Lazaro Ramos, Marcelia Cartaxo, Flavio Bauraqui, Fellipe Marques, Renata Sorrah, Emiliano Queiroz.
Directed by Karim Ainouz.
This Brazilian film is a portrait of a flamboyant character, Joao Francisco Dos Santos (1900-1976). It is the first film from writer-director Karim Ainouz, with a background from Algeria, settled in Brazil, making a number of documentaries, feature films like Future Beach, an architect by training and doing film projects on significant buildings. In 2018, he released a documentary examining the plight of refugees from the Middle East to Germany, interviews as well as extensive filming in the old Templehof airport in Berlin, Central Airport THF.
The bulk of this film is set in the early 1930s. It opens with a close-up of the central character, weary and beaten, listening to a variety of charges against him. He has committed a murder and is sentenced to prison for 10 years. The film shows his life in 1932. At the end of the film, he is released from prison, goes to the Carnevale of 1942, designing his costume, winning a competition – with the film indicating that he continued designing, dancing, winning competitions at the Carnevale, but also continuing to get into trouble, in an out of prison.
He is an indigenous man, very black, put down because of race, being insulted, refused entry into respectable clubs, contributing to his growing in anger. While he lives in a house with a prostitute and her daughter, very protective of them, but also pimping, he is also a gay man. This becomes part of the list of charges against him, his behaviour, his orientation, his language.
He is seen at a nightclub, mouthing the lyrics to a song about Scheherazade and the 1001 nights, going home, repeating the song, enthralled by the singer and her style as well as her costumes. So, there is his transvestite experience, also held against him. While intrigued by the singer (though bullying her because of her treatment of him and taking his earnings from the owner of the club where he worked and later these becoming part of the charges against him), he also watches a musical film of the period, enthralled in watching, a vivid sequence illuminating his very personal attitude towards singing, costumes, and his taking the opportunity in a friend’s club to perform, for the crowds, get great acclamation and personal satisfaction.
In the house there is also a male prostitute, friendly with Dos Santos but also used by him and frequently ridiculed by him. Nevertheless, the prostitute admires him.

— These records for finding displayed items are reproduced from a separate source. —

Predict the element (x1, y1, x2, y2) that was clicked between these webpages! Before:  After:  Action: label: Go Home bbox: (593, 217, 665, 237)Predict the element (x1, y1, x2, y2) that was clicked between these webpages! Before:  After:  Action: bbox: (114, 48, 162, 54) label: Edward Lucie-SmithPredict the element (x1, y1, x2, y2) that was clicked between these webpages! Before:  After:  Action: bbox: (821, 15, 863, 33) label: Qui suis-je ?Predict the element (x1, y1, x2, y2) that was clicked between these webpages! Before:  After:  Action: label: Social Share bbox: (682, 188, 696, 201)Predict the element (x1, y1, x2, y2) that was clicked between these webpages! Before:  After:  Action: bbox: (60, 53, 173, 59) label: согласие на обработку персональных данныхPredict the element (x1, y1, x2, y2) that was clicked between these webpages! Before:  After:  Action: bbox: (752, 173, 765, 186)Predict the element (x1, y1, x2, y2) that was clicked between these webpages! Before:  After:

His also intrigued by a young man at the club, taking drugs, making an approach to him but seemingly rejected. However, the young man comes to the house, there is mutual attraction and an explicit sexual scene of encounter. Dos Santos thinks the man has robbed him and ousts him – though he later returns and is very supportive while Dos Santos is in jail, but he is shot by the police.
While there are lyrical scenes, the group and the little child going to enjoy themselves at the beach, there are also scenes of anger. This is especially so after a successful performance and a drunken man taunts him about his sexuality, about his performance. The friend who owns the club wants Dos Santos to be careful, thinking of his future performances. However, he goes upstairs, gets a gun and shoots the man in the street.
The film recreates the atmosphere of Rio and the particular neighbourhood with its homes, clubs, prostitution. Whether that makes an impact on universal audiences, it certainly made an impact on Brazilian audiences, some folklore about this very flamboyant and unpredictable character.